IT IS A CLICHÉ BUT TRUE #NEVERGIVEUP

I’ve read once this in a tweet from @Startup_Canada

“I failed 3 times in college. I applied 30 times to get a job but I have always been rejected. When KFC came to China for the first time, we were 24 to apply and I was the only one to be dismissed. I wanted to go into the police and 5 postulants, I was the only one not to be accepted. I applied 10 times to return to Harvard University in the USA and I was rejected.
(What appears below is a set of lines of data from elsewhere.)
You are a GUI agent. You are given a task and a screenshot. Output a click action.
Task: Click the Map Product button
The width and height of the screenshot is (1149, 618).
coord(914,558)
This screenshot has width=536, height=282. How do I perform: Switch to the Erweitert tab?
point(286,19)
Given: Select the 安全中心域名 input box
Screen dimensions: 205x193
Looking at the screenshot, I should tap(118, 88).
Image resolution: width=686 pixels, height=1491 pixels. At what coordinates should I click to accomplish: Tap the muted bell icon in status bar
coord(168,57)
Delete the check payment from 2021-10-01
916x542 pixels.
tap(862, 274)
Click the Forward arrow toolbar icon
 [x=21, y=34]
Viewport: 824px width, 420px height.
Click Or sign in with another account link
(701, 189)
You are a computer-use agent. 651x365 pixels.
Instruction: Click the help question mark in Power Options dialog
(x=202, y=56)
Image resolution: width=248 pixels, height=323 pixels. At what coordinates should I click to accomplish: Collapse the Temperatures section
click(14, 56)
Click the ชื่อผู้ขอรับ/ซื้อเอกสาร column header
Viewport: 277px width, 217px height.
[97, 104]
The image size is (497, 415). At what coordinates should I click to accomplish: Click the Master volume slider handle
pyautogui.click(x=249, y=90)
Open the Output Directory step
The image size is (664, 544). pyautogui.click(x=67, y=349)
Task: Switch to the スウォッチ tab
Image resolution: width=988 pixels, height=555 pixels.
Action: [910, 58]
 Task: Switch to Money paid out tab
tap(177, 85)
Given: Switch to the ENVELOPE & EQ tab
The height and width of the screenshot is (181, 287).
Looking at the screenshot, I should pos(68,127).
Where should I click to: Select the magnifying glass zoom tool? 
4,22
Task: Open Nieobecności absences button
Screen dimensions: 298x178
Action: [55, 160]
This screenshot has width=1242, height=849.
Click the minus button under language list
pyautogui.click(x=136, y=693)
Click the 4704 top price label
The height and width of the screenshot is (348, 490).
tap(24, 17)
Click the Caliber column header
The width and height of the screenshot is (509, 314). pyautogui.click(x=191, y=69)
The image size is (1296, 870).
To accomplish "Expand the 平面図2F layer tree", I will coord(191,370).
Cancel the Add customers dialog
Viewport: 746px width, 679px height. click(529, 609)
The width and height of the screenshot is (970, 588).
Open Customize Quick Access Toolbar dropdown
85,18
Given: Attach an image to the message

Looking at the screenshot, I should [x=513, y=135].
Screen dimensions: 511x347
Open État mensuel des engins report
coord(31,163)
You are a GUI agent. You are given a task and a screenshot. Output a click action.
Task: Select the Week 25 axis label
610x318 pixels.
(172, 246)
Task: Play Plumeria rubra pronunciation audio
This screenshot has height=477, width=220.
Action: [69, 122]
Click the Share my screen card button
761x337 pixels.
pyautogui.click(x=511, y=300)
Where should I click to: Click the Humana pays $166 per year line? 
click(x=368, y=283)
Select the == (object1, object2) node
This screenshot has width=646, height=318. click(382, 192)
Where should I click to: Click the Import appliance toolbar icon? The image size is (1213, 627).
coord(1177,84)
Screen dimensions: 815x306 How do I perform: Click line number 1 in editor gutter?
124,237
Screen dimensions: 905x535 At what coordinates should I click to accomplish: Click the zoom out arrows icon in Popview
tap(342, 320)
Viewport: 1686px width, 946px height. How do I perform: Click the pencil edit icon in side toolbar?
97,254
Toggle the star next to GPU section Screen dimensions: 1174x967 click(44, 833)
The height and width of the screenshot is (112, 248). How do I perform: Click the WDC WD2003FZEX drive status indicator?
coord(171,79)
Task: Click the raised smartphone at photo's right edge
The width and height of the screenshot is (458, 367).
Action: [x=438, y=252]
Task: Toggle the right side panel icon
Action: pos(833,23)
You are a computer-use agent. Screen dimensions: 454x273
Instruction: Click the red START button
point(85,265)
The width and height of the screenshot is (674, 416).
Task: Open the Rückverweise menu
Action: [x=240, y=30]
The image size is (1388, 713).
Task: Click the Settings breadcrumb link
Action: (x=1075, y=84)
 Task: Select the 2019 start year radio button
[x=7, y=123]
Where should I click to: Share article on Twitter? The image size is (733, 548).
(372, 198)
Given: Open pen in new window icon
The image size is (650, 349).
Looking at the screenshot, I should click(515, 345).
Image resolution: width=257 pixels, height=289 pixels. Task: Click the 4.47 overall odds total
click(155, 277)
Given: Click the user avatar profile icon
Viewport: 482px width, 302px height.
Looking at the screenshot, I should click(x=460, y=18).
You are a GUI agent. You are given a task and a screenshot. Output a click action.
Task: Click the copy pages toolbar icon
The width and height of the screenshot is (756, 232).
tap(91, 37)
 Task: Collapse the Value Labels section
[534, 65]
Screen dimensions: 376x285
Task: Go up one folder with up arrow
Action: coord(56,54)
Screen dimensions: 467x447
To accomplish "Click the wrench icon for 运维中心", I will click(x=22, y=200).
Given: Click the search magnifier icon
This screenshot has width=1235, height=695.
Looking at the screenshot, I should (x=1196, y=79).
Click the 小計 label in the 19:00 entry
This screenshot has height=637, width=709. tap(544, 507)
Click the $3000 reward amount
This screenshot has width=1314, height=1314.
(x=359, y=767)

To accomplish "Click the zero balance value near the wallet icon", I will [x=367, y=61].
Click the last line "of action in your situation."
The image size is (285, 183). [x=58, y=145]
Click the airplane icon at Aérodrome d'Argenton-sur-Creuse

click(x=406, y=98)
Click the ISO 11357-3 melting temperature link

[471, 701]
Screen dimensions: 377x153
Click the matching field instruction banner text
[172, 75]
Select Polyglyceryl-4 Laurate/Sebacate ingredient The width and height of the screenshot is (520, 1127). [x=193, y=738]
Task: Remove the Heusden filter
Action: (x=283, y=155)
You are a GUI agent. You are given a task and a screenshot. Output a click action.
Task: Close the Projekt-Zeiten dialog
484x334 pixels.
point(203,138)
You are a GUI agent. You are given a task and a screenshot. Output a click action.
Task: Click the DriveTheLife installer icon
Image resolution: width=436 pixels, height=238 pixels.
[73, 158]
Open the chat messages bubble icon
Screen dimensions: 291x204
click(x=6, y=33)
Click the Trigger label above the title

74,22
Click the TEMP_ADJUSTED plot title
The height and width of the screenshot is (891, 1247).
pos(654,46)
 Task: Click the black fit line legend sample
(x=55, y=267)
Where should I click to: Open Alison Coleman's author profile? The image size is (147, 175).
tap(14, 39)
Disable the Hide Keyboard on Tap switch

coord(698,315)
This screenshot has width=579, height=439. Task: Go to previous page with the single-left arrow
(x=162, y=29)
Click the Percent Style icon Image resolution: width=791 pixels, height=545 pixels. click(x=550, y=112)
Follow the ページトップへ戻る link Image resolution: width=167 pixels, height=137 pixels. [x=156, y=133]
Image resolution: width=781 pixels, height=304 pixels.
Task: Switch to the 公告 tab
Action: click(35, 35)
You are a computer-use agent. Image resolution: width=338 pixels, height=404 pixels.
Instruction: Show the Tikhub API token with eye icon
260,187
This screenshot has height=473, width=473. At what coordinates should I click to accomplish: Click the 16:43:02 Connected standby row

Jack Ma, Alibaba Creator and 22nd largest World fortune according to Forbes Magazine in 2015 with $ 29.8 billion. Never give up because you failed once, know that failure is sometimes out of the way to reach your intended route !!!

And definitely remind me of Frank’s opinion on Venture Capital. That does come along with the ideas of an excellent recent book written by Matt Ridley, that I think everyone in the start-up environment, should read at least once.

Matt Ridley, How innovation works book ideas

When you think about it, what has happened to human society in the last 300 years is quite strange. After running along with horses and sailboats, slaves and swords, for millennia we suddenly have steam engines and search engines, planes and cars and electricity and computers and social media and DNA sequences. We gave ourselves a perpetual motion machine called innovation. The more we innovate, the more innovation became possible. It is by far the greatest story of the last three centuries – the main cause of the decline of extreme poverty to unprecedented levels, yet we know curiously little about why it happened, let alone when, where, and how it can be done to continue. It certainly did not start as a result of deliberate policies.

Even today, apart from throwing money at scientists in the hope that they can start businesses and subsidies at companies in the hope that they can deliver products, we have little idea how to encourage innovation at the political level. Moreover, economists have been in a special mess about innovation for a long time. The economist’s profession has spent a few centuries assuming that markets tend to balance themselves, through the invisible hand. Hence John Stuart Mill and John Maynard Keynes and all the others rightly assumed that we would see diminishing returns dominating the human effort. But instead, we experienced increasing returns, accelerating invention. As author David Warsh put it in his book Knowledge and the Wealth of Nations (2006) a few years ago, economists obsessed with Adam Smith’s invisible hand but forgot his pin factory, where specialization led to innovation.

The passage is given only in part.